We are constantly informed of new threats around us. This cycle keeps us sensitized and distractible.
This doesn’t just happen online either, and this cycle’s prevalence is emergent of competing attempts at manipulating it.
In the case of Facebook and even just simple images, emotions can be triggered, even unconsciously. Neuroscience research by Alexander J Shackman and Andrew S. Fox presents experiments where amygdala activation was sustained in anticipation of seeing aversive images.
This means the amygdala, or the fear center of the brain that inhibits our rational thinking, is activated by just the anticipation of something aversive.
You may realize this presents an interesting problem: We have the chance of seeing something aversive every time we open our phones.

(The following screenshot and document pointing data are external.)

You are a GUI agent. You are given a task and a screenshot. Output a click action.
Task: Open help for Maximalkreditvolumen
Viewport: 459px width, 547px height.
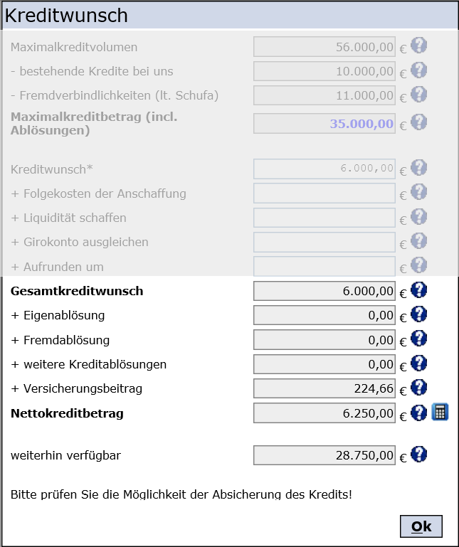tap(419, 46)
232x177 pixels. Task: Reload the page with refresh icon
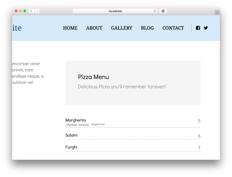point(155,11)
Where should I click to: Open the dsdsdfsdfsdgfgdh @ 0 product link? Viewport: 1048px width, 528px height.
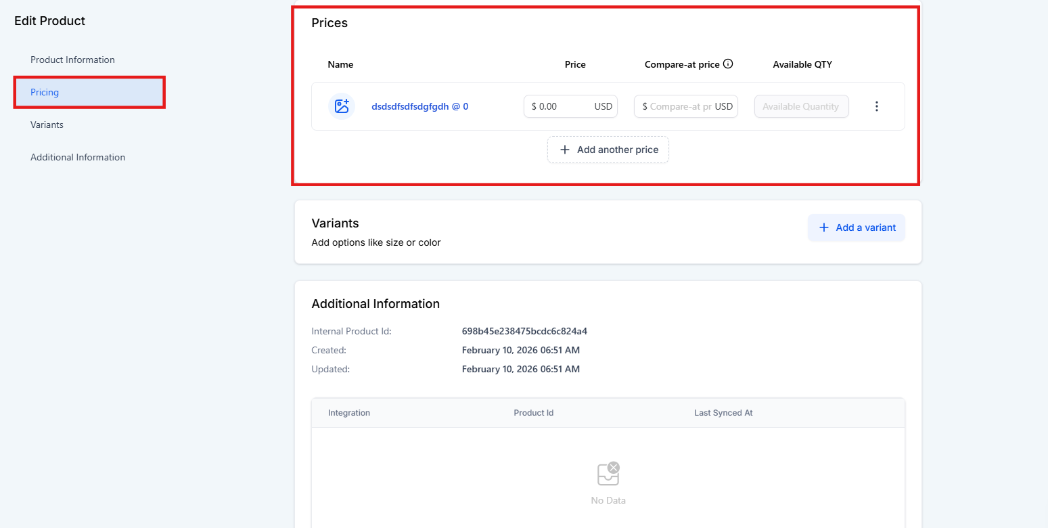tap(419, 106)
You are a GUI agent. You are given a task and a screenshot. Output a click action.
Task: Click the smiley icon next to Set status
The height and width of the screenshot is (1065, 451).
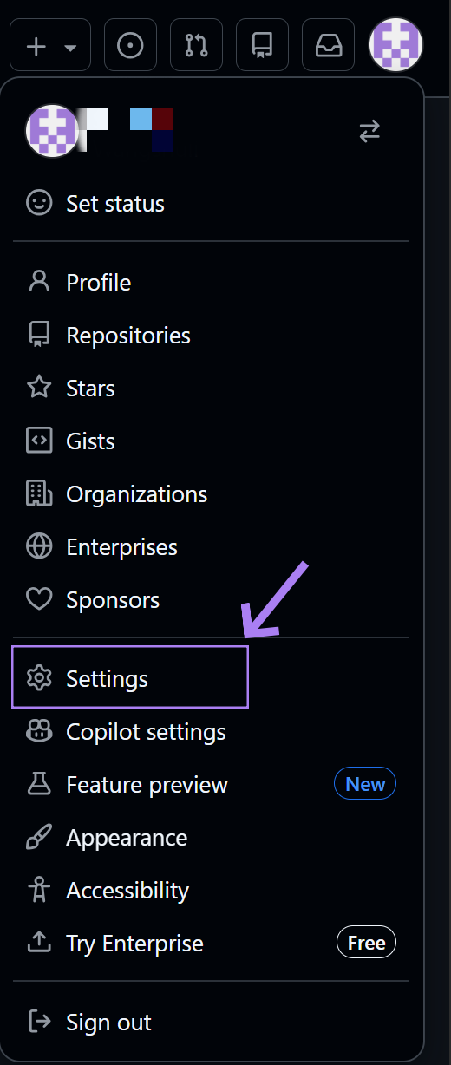click(39, 204)
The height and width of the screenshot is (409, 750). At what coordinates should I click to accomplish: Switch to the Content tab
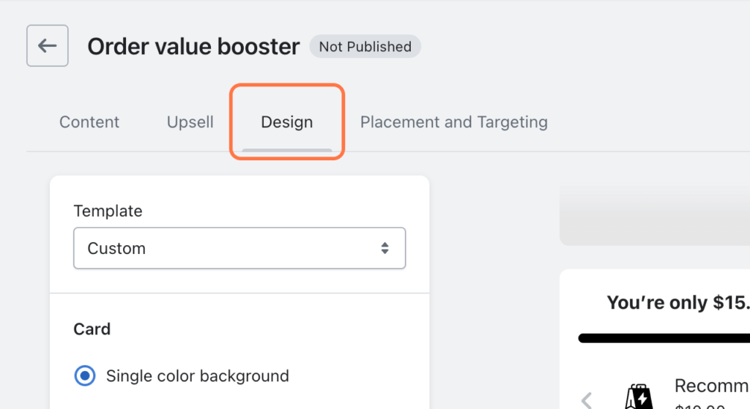(89, 122)
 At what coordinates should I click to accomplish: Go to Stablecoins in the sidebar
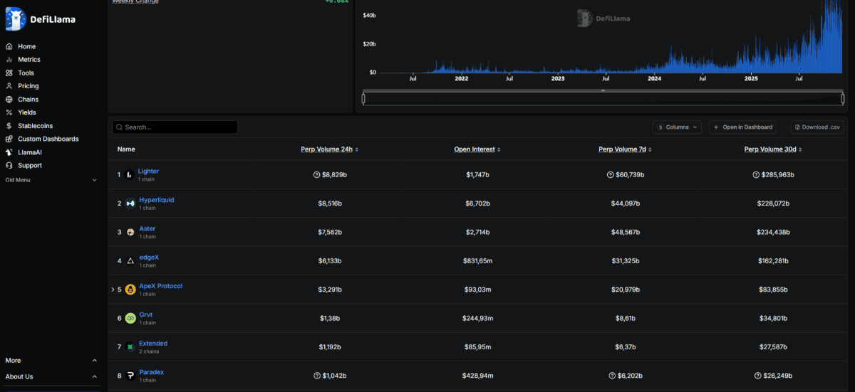37,126
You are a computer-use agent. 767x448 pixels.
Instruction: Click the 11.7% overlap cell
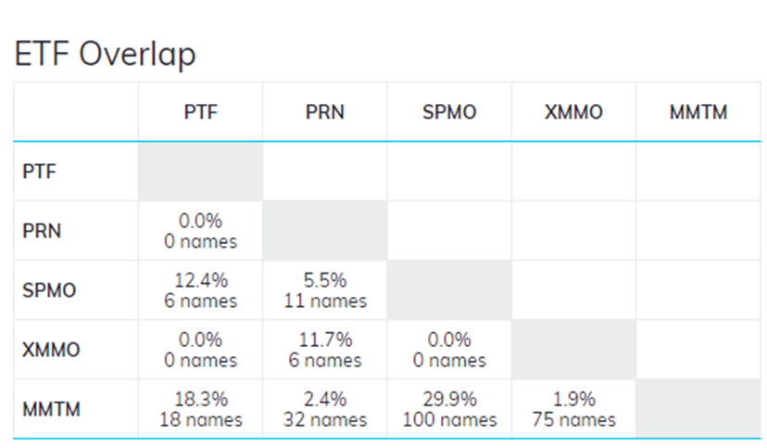click(x=324, y=350)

Sara Jo Nixon, professor of psychiatry and psychology at the University of Florida College of Medicine, told National Geographic that repeated exposure to threats, which we are naturally made to be aware of, can keep our fight or flight systems switched on, which means our critical thinking is switched off. Nixon also said that this can increase our feelings of fatigue, hopelessness and anxiety.
The National Geographic article also discusses how indirect exposure to traumatic events like 9/11, the Boston Marathon bombing and even the COVID-19 pandemic, can trigger PTSD symptoms.
Thanks to the repeated exposure of these types of events, we are kept in a cycle of coping and ruminating, never getting to process or understand. In other words, resolutions don’t trend as problems do.
Now imagine that this cycle was constantly perpetuated to you, every time you tried to access the most revolutionary social technology in the world. Maybe you don’t have to imagine this.
According to Dr. Richard F. Mollica and Thomas Hübl in a Harvard Health Publishing article, symptoms of collective trauma are widespread. They include feeling overwhelmed, anxious or fatigued. The authors said that keeping our brains in modes of threat-awareness can be like extra programs in the background of your computer that slow it down.
Thanks to the speed and overflow of threatening events happening, we don’t have the time to process them, giving us sleep-debt-like states of overwhelm. It doesn’t help that we might not even see the resolution.
In a review article, Jeffery Rosen et al. explained that this repeated exposure doesn’t numb us, it sensitizes us. Not only do we stay fearful, but our perception of “relevant” threats is raised, and “irrelevant” ones lowered. This means we are more reactive and attentive, not consciously responding or thinking.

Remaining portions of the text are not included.